**Assigned task**
Using the listing below, output only the lines from the one that contains "Task: Select 被动模式 in the settings tree" through the one that contains "Task: Switch the search engine to Yandex", inclusive, exactly as given and without images.

+++++

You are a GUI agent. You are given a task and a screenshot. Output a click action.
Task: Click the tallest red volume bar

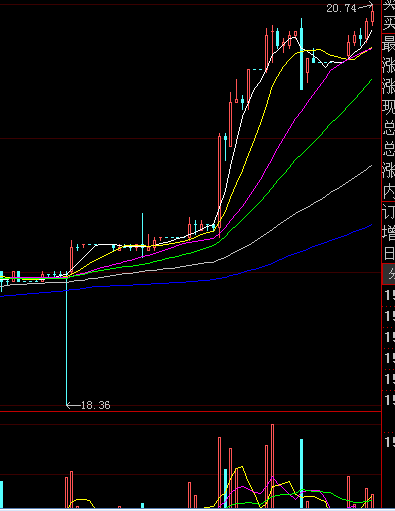[273, 466]
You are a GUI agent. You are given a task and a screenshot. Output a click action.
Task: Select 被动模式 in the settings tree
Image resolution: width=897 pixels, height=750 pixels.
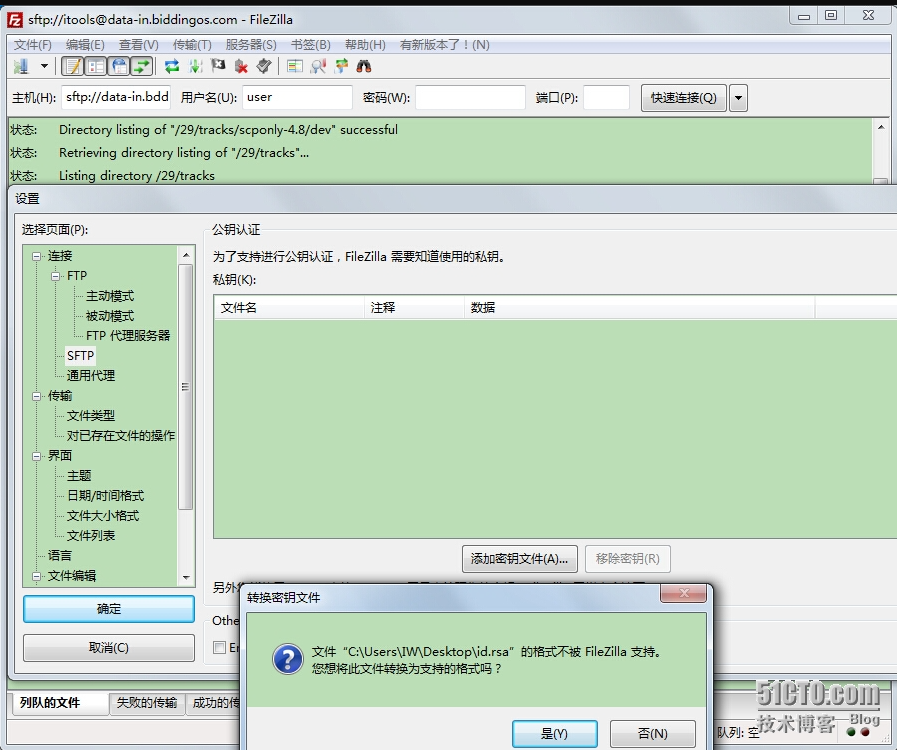click(x=109, y=316)
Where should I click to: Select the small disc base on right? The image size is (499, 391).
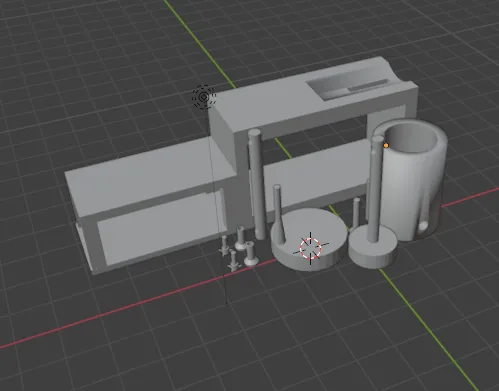[373, 247]
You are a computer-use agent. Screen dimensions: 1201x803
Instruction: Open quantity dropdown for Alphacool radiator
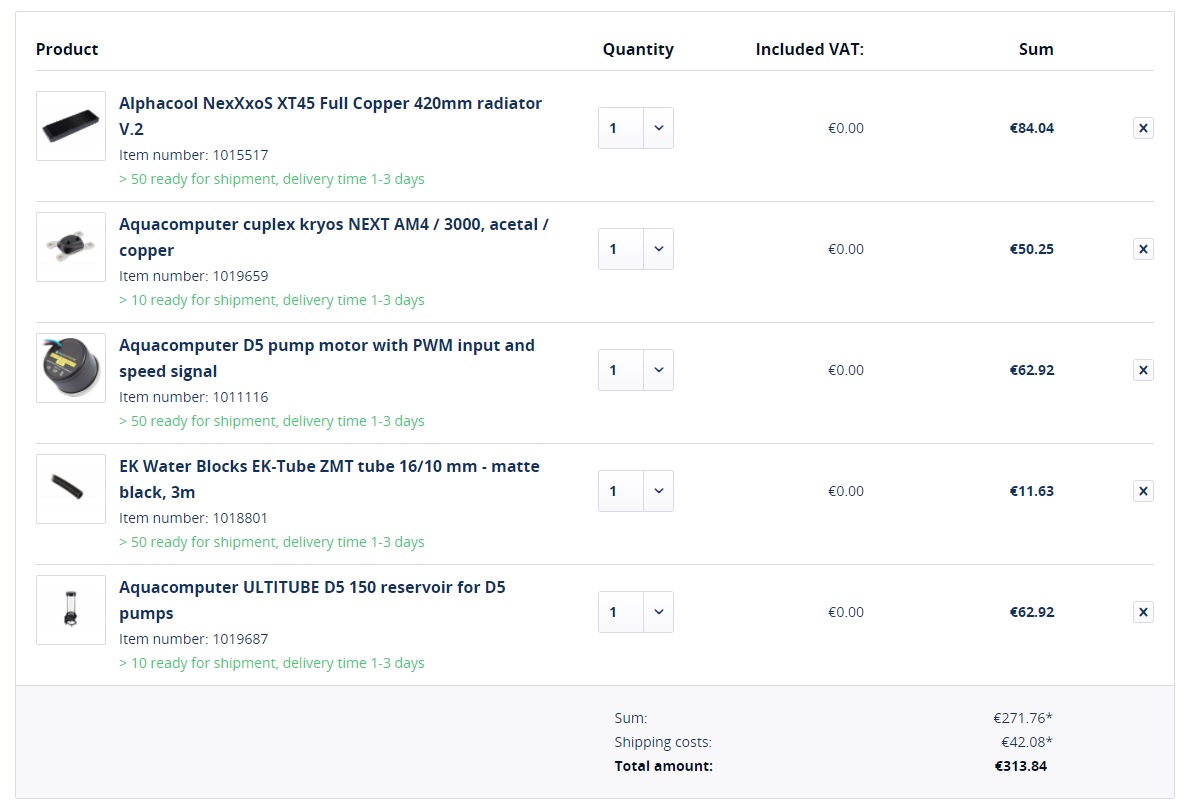636,128
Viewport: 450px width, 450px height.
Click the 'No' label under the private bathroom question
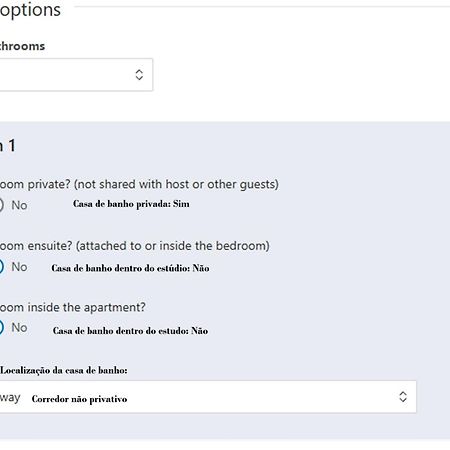19,205
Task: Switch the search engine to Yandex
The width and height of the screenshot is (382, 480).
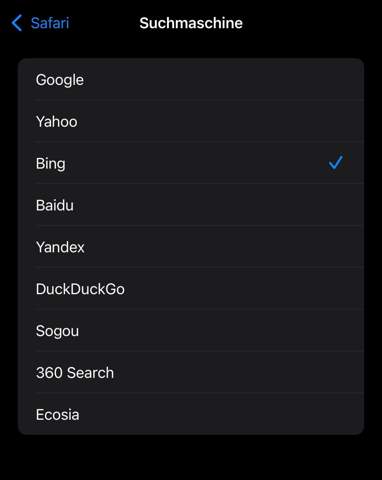Action: pos(191,247)
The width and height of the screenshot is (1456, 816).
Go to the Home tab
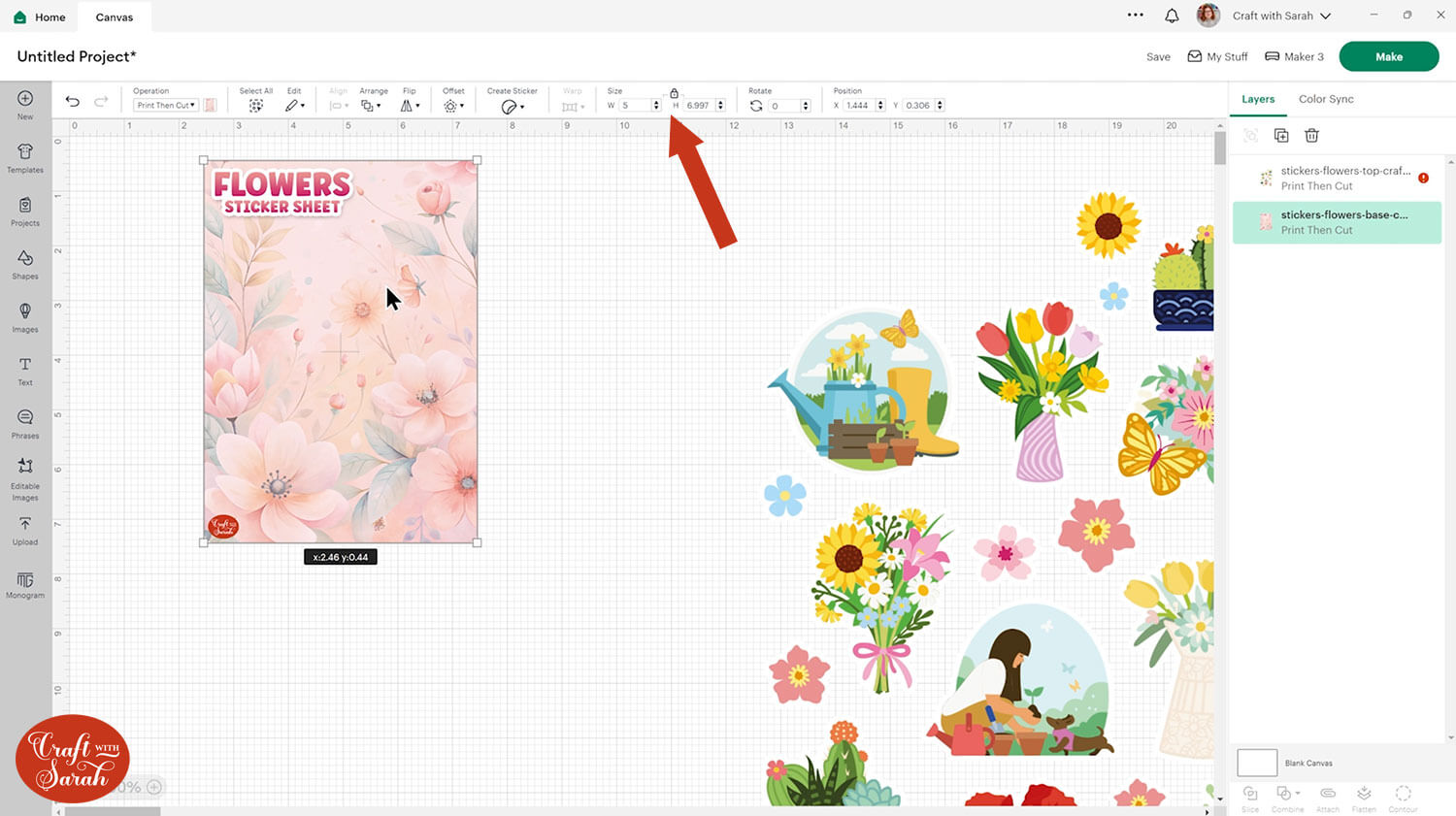click(x=40, y=17)
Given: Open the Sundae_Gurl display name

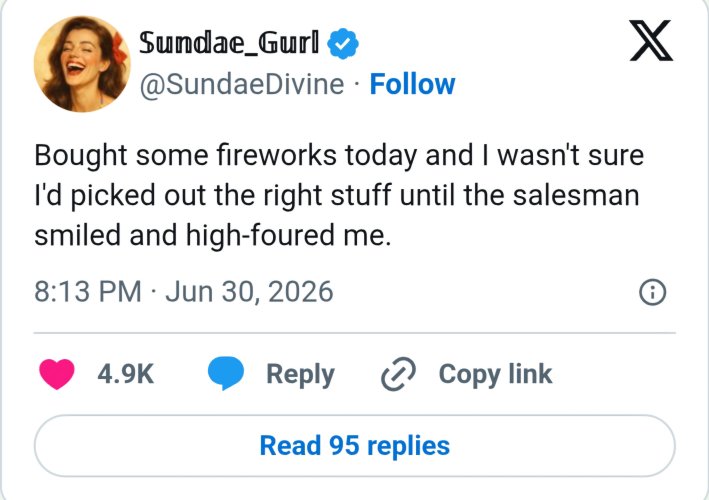Looking at the screenshot, I should point(229,42).
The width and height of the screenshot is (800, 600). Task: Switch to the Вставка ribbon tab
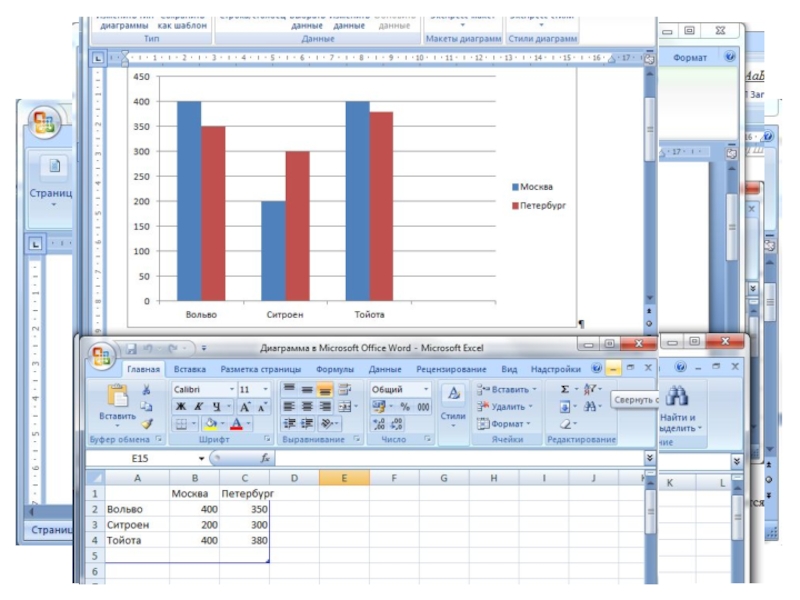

+++++

**Exercise solution**
Task: Select 被动模式 in the settings tree
Image resolution: width=897 pixels, height=750 pixels.
click(x=109, y=316)
Where should I click to: Select the small disc base on right? The image size is (499, 391).
[373, 247]
You are a computer-use agent. Screen dimensions: 1201x803
Instruction: Open quantity dropdown for Alphacool radiator
636,128
Viewport: 450px width, 450px height.
Click the 'No' label under the private bathroom question
19,205
Task: Switch the search engine to Yandex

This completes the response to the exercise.